Propertyserve provides fully-managed helpdesk and procurement solutions exclusively to the property and asset management sector. We handle all liaison between contractors, facilities managers and tenants for property maintenance issues.
We work with property and facilities management companies that want to improve the care and attention given to their properties and tenants. We pride ourselves on taking responsibility, being pro-active in our approach and developing effective business partnerships with our clients.
I’d argue that for those businesses with less reactive suppliers, if they don’t already, then they need to begin ‘managing’ that relationship.
As soon as we sign contracts, we make sure we get face-to-face with all stakeholders of our helpdesk service – surveyors and FMs. It is vitally important we have this contact at this stage in the process. Helpdesks are notorious for being faceless, but we see this as being the first way of building trust and confidence in our people – and our service. Our customers need to know how we can handle issues that may arise, and – more importantly – that we can handle the issues and deliver service (even in the most testing of situations).
If the building in question is deemed ‘complex’, we send an account manager out to understand the needs of the building.
At the end of the day, having that relationship in place will ensure the smooth running of the contract, and transparency of service on every level.
The supplier needs to manage the relationship
Ultimately, we take the management of the relationship into our own hands, because we know we need to get under the skin of the business, in order to deliver efficient service – both proactively and reactively.
Ongoing, we will undertake ad-hoc site visits – paying particular attention to more complex sites. We meet quarterly with each regional team, and we meet monthly with the lead procurement team.
If there is an issue, we’d always try to raise this first. Handling it in this way can be seen as a positive. If you leave it for the customer to flag, you can be seen as being out of touch with the services you offer.
Where a supplier fails to be proactive; it is down to the customer to push this along.
Technology is key, but people want to deal with people
We have created a bespoke online software system which covers all job logging, client and tenant communications and a full bespoke accounting system designed specifically with property management in mind.
The software manages reactive maintenance from instruction through to procurement, supplier KPI, SLA monitoring and reports, document storage. It acts as a three-way portal between the client, contractor and helpdesk – everyone is able to log in from a desktop or PDA to view an up-to-date job status. It provides a central hub of information.
Undoubtedly our technology is playing a major role, and makes our communication with clients event better. But, I would always argue that people still want to deal with people – they need to develop a rapport and to build trust in those providing a service to them.
Our people are always on the phone, acting on behalf of our clients – it’s the service we provide, and – as a supplier – we believe it is vital for us to manage expectations.
Equally, if we make a mistake then we are always ready to be open about it and to discuss where things went wrong. Having an open and honest dialogue with the client, as opposed to hiding behind technology, is our way of making sure the relationship doesn’t become soured in any way.
Customers should feel comfortable to request regular updates and reporting. It is important to set challenges and KPI’s, in response to fees being paid.
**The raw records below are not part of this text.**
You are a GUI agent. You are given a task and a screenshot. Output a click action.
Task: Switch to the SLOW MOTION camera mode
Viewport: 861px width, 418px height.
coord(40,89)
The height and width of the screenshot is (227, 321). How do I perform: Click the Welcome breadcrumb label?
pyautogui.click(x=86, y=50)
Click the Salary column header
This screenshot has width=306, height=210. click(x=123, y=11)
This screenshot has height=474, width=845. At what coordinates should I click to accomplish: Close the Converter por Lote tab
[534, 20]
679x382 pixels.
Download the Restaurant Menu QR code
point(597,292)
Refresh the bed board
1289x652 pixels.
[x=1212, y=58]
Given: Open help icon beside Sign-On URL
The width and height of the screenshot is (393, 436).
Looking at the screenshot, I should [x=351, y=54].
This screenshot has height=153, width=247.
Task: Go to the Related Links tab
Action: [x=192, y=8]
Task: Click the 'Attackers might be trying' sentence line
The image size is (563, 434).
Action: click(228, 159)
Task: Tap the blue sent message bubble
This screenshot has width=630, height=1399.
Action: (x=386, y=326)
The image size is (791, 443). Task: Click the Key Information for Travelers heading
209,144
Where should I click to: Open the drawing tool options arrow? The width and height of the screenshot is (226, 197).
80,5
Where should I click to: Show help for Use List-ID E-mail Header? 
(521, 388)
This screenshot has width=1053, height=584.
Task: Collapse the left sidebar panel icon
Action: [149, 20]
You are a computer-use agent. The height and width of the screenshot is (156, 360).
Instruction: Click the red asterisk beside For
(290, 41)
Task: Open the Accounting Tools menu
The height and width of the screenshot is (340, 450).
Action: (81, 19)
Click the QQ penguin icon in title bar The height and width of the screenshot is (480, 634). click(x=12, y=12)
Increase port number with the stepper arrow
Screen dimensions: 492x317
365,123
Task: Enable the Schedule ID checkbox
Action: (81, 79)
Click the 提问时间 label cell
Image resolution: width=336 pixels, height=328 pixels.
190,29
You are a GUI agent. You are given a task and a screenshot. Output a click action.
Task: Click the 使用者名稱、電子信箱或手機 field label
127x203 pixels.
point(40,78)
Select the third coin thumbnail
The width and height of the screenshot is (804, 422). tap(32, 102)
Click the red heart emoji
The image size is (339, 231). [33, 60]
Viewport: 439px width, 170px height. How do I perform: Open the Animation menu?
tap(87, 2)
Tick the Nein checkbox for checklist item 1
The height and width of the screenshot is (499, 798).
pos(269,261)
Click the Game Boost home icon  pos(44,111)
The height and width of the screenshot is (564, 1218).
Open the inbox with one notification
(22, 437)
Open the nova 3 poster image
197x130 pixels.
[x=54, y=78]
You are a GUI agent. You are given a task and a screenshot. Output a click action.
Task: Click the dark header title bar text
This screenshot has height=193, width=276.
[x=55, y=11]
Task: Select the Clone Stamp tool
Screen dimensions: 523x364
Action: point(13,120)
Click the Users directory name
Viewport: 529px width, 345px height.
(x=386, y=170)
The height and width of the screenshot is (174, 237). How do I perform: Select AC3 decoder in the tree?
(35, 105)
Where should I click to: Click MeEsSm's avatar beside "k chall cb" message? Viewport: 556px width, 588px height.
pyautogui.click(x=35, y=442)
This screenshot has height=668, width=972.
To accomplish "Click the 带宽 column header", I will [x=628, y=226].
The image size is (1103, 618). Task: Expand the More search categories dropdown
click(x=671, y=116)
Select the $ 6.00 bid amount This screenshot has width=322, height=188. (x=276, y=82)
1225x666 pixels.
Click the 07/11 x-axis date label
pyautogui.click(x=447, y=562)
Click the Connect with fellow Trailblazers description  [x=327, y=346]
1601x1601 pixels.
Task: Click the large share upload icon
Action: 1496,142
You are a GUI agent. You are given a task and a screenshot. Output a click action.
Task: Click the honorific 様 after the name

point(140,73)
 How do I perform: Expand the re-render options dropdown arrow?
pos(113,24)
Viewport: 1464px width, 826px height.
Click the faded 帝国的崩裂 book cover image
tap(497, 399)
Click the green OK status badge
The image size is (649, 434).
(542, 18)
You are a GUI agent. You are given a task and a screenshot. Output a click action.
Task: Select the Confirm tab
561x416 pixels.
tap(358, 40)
Being subject to ongoing monitoring and reviews should be standard practice. You need to identify the parameters that everyone is working towards, set service level agreements and review them at regular intervals.
Working in partnership
Encouraging suppliers to work with you and your teams breeds a successful working partnership, which acts to the benefit of everyone involved.
A solid and reliable supplier is worth gold dust… they just need to be managed effectively, or to take control in such a way that you feel comfortable the job is being done – properly.